Les pays sortant de la restructuration de la dette ont des notes inférieures à celles du passé, selon Frank Gill, spécialiste souverain d’Emea chez S&P Global Ratings. « Cela indique la possibilité de répétition des défauts. » Le niveau de défaut dépendait également des choix fiscaux des pays et de la mesure dans laquelle ils pouvaient attirer des capitaux étrangers, tels que l’investissement direct étranger, pour aider à combler les déficits du compte courant, a ajouté Gill.

Mais il y avait peu de signes d’un grand coup de pouce dans ce dernier, a-t-il dit.
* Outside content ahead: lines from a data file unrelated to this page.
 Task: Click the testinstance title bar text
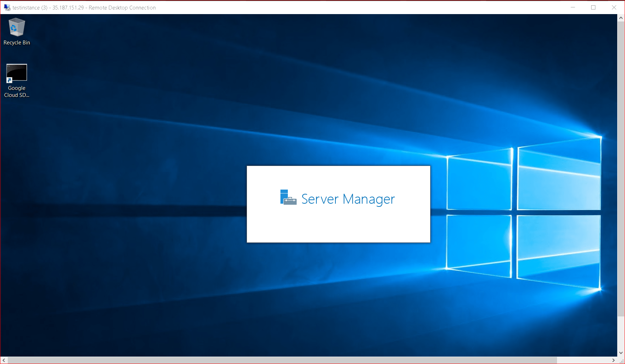[x=84, y=8]
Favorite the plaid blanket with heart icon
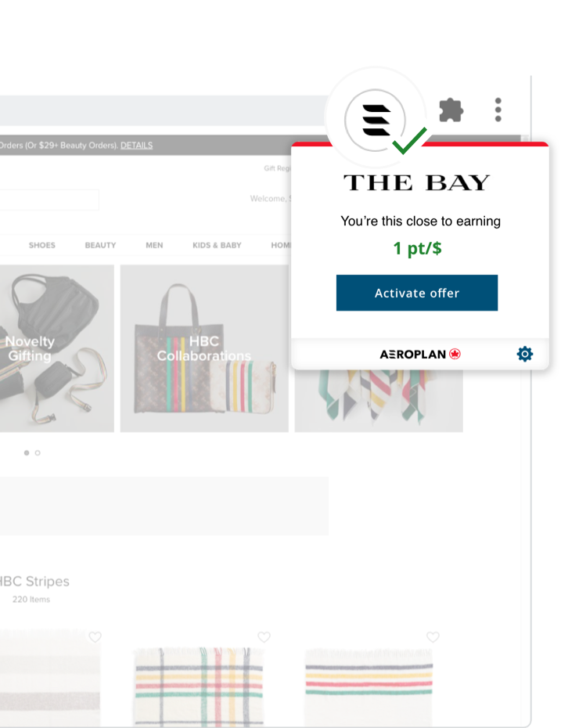This screenshot has width=561, height=728. [264, 636]
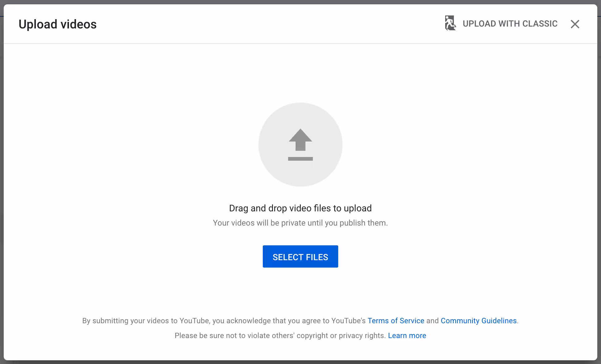Close the Upload videos dialog
The height and width of the screenshot is (364, 601).
tap(575, 24)
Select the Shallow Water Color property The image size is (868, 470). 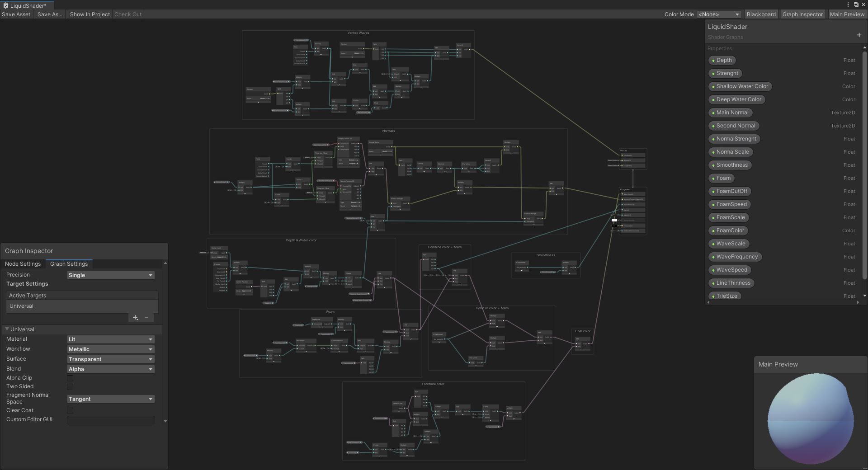[741, 86]

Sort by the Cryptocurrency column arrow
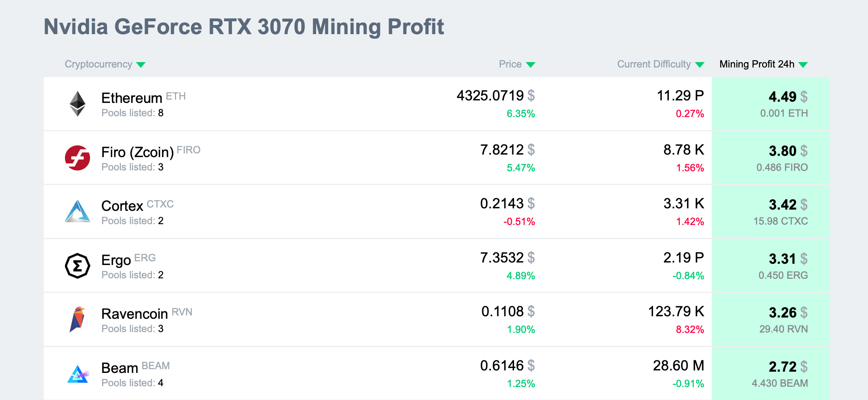[x=141, y=65]
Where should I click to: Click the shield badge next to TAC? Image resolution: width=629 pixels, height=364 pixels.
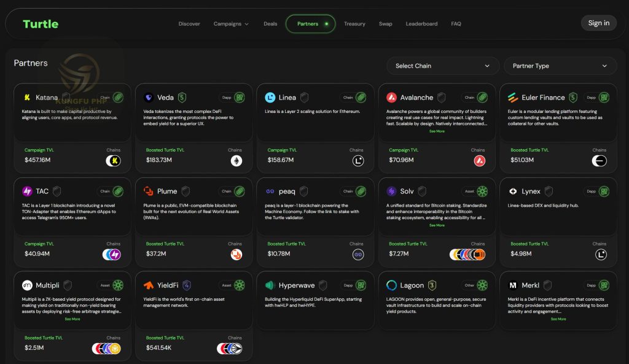click(57, 192)
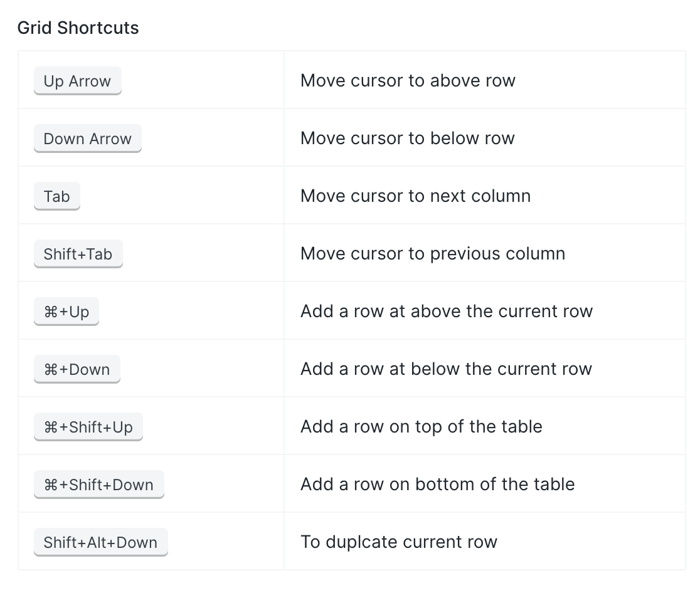Select the Tab shortcut key badge
700x593 pixels.
pyautogui.click(x=56, y=196)
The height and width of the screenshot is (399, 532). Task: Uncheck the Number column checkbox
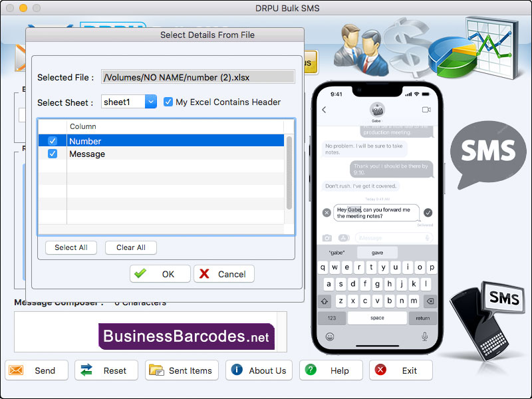(x=54, y=140)
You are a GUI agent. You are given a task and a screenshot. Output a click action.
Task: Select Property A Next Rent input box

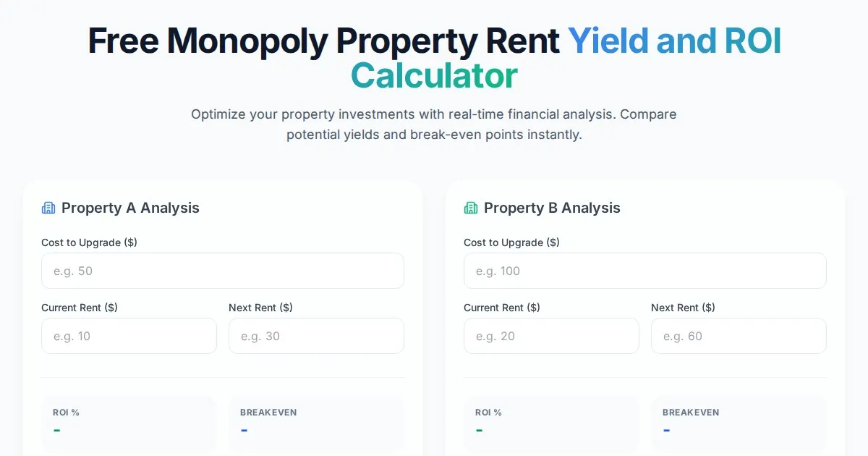click(x=316, y=336)
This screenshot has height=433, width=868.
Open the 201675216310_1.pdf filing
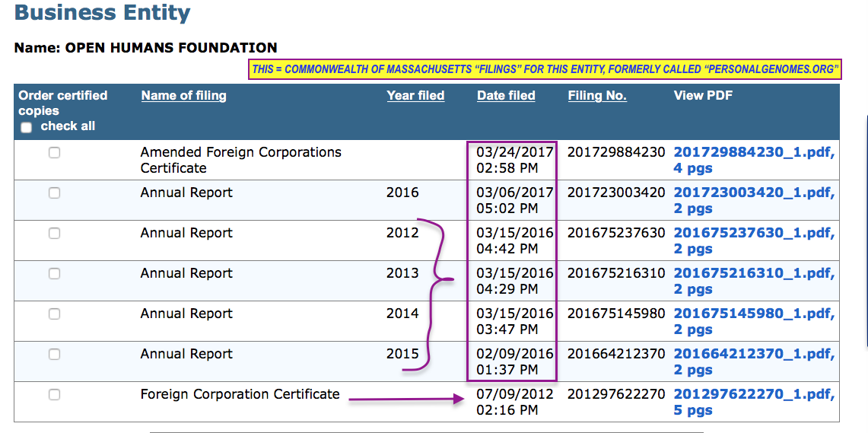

Bien qu’il n’y ait pas eu un seul signe avant-coureur d’un défaut souverain, a déclaré S&P Global Ratings, il a constaté que les gouvernements consacraient en moyenne un cinquième de leurs revenus aux paiements d’intérêts au cours de l’année précédant leur arrêt du service de la dette.

“Les pays sortant de la restructuration de la dette ont des notes inférieures à celles du passé. Cela indique la possibilité de répétition des défauts.” – Frank Gill, S&P Global Ratings

Les pays confrontés à de grandes échéances de la dette par rapport aux réserves l’année prochaine comprennent les Maldives, qui ont récemment obtenu un plan de sauvetage de l’Inde, et l’Argentine.

L’intervention sur les marchés des changes peut fonctionner Le gouvernement argentin a déclaré qu’il peut trouver les dollars pour atteindre environ 11 milliards de dollars en paiements d’obligations étrangères l’année prochaine, malgré un accès limité aux marchés mondiaux, la pression sur les réserves et les paiements imminents sur les prêts du FMI.

Le mois dernier, le président Javier Milei a également approuvé un décret visant à permettre l’échange de la dette à échéance contre une nouvelle dette aux taux d’intérêt du marché sans approbation législative préalable. Au cours de la prochaine décennie, la hausse de ces rachats et opérations similaires signifiait que “la nature des défauts de paiement va probablement devenir beaucoup plus conventionnelle”, a déclaré Giulia Filocca, analyste principale des notations souveraines chez S&P.

“De plus en plus, nous voyons des opérations de rachat qui peuvent ne pas ressembler à un défaut”, mais que l’agence peut classer comme un échange en difficulté si cela était fait pour éviter un défaut complet, a-t-elle déclaré.